_WORK INSTRUCTION_
Check each line of the data for "autres", then give the number of lines that have it, without any other words.

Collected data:

------------------------------------

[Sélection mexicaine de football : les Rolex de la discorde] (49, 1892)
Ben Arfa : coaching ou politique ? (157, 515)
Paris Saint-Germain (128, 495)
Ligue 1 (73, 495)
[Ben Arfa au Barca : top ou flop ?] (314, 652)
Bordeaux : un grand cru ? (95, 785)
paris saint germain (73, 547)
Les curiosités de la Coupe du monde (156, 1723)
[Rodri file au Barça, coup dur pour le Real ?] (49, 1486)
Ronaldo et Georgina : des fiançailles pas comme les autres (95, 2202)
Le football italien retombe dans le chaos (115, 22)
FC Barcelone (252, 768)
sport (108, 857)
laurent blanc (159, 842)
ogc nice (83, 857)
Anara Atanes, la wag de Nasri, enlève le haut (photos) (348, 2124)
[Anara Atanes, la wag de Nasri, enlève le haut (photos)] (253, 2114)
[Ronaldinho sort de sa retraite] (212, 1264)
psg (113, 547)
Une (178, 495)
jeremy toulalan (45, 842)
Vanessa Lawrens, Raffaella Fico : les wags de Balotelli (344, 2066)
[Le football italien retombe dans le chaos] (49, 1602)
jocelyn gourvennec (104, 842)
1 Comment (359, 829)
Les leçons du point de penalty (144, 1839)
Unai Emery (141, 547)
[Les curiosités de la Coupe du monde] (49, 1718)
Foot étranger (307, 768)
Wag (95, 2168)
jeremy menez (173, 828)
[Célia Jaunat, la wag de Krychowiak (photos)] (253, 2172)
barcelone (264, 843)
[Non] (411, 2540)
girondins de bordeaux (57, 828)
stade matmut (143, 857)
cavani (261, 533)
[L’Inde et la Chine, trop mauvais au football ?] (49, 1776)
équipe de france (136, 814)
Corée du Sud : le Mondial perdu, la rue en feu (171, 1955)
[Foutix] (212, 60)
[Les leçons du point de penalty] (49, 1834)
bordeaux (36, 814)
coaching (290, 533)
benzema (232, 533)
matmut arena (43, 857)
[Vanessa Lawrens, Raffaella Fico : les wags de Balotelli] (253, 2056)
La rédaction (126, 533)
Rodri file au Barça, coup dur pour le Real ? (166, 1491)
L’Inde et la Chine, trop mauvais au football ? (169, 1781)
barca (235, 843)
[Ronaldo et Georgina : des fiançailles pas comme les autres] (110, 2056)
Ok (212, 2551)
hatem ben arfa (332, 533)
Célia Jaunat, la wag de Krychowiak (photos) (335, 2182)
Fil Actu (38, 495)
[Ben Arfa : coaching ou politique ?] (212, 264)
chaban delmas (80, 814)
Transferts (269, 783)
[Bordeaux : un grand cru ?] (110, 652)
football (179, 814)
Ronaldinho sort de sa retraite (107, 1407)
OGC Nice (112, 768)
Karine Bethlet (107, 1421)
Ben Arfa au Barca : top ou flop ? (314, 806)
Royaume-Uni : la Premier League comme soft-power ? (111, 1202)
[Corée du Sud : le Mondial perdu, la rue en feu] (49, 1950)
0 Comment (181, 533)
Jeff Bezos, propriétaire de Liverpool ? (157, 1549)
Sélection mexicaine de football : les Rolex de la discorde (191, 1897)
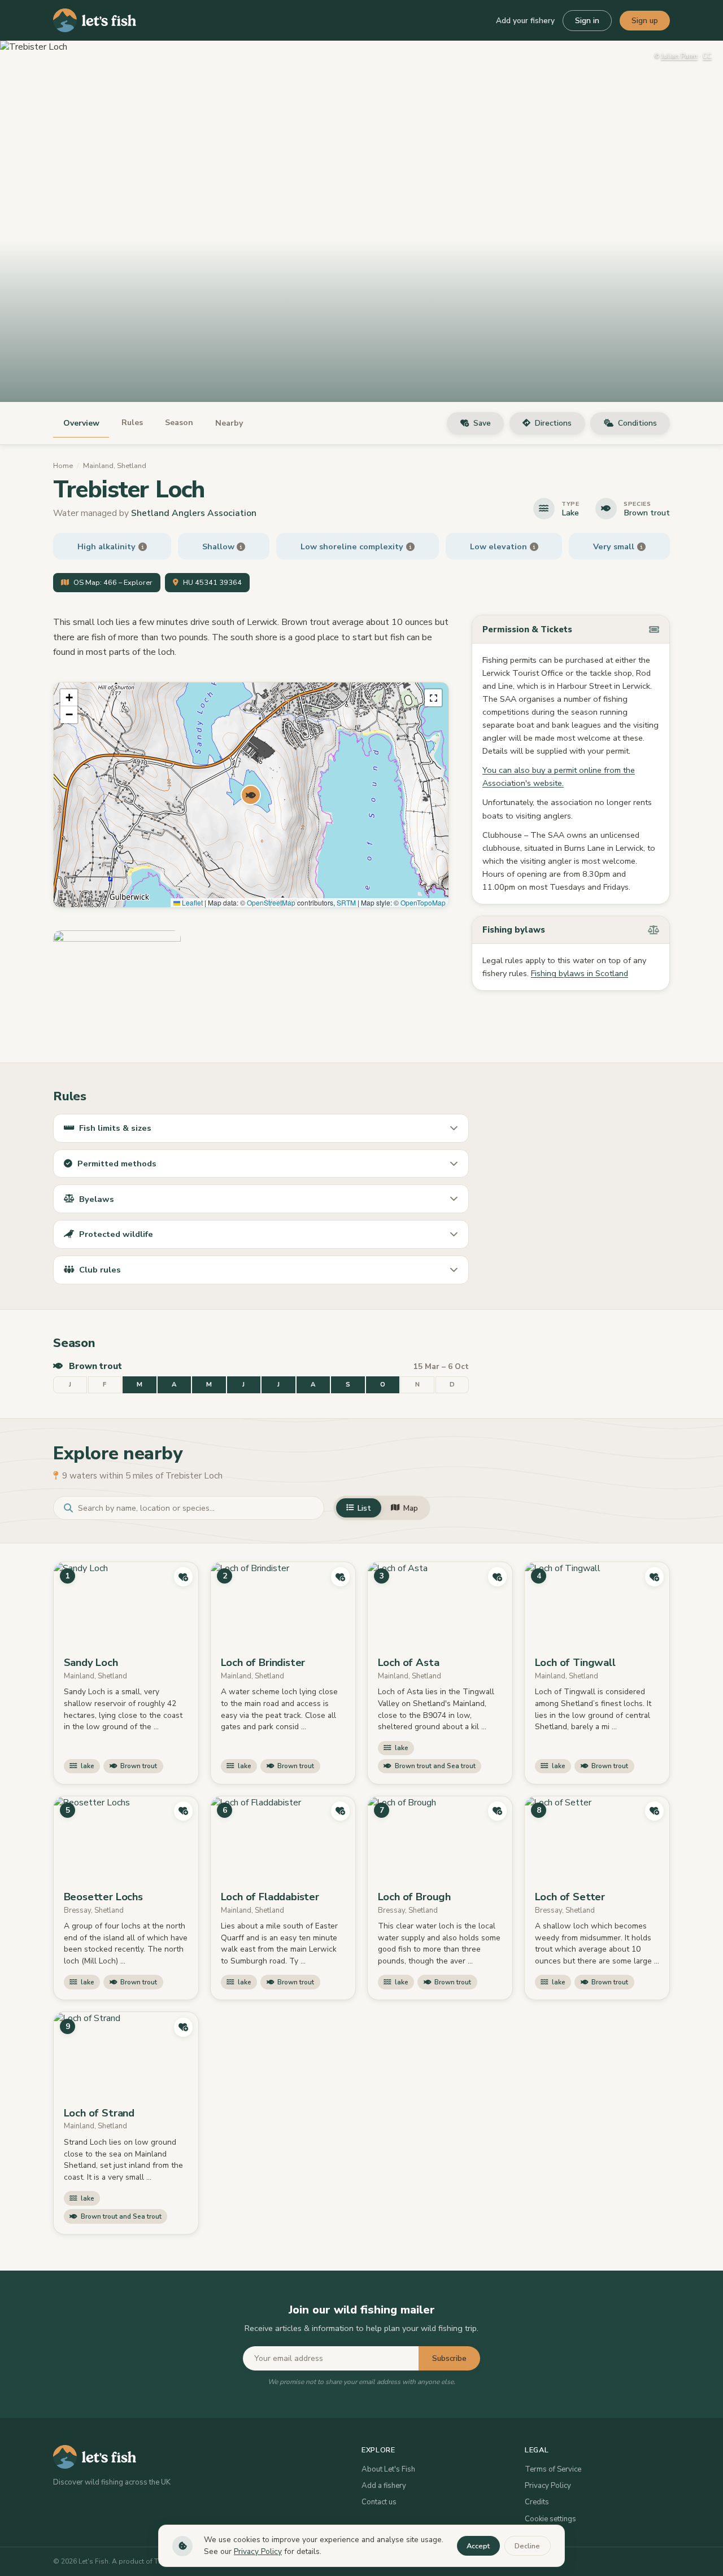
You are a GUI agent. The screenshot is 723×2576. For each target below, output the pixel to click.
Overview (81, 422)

------------------------------------

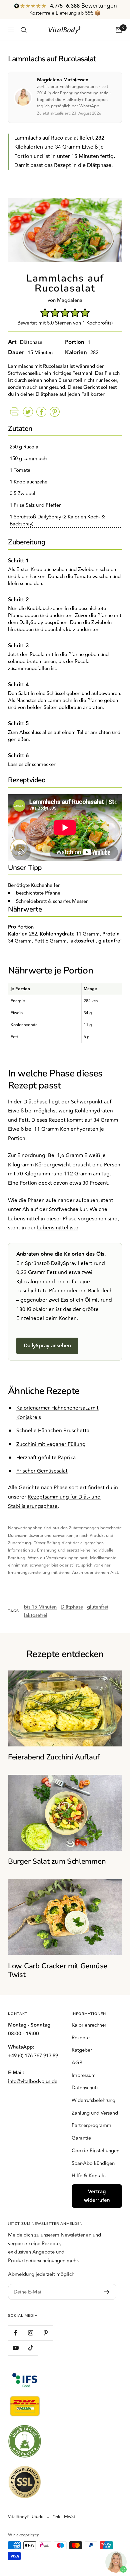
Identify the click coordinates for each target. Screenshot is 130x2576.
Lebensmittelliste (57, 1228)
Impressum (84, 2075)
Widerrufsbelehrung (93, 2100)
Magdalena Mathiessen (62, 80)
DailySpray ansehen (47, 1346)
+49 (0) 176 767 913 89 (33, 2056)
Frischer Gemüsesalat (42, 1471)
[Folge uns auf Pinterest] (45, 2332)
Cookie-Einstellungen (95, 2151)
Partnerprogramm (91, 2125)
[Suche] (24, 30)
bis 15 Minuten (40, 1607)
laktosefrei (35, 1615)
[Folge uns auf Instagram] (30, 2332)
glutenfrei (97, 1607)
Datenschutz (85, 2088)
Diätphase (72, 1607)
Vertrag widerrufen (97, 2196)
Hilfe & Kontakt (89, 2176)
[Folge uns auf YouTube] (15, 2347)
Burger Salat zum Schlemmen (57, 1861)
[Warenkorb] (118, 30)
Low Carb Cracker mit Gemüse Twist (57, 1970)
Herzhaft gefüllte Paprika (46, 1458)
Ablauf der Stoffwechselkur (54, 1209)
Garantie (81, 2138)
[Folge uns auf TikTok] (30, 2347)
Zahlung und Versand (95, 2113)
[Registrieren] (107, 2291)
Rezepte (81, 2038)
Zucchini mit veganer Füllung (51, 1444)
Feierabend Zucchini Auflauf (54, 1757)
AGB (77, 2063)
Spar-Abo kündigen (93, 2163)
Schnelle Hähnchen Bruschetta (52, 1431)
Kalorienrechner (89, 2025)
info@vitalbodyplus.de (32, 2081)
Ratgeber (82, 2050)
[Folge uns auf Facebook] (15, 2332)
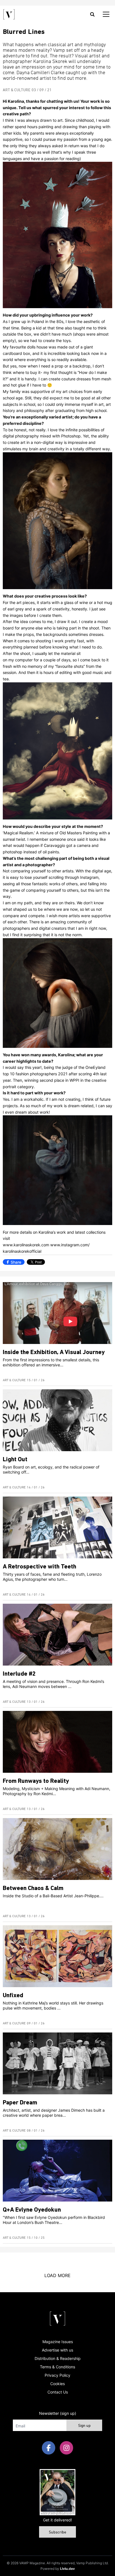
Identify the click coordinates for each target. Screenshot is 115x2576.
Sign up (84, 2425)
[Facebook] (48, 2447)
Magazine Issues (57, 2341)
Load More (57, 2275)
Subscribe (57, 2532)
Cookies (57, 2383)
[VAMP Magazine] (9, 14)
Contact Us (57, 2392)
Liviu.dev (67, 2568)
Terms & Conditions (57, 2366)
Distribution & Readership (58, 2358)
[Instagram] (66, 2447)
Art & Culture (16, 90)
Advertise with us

------------------------------------

_ANSWER SPACE_
2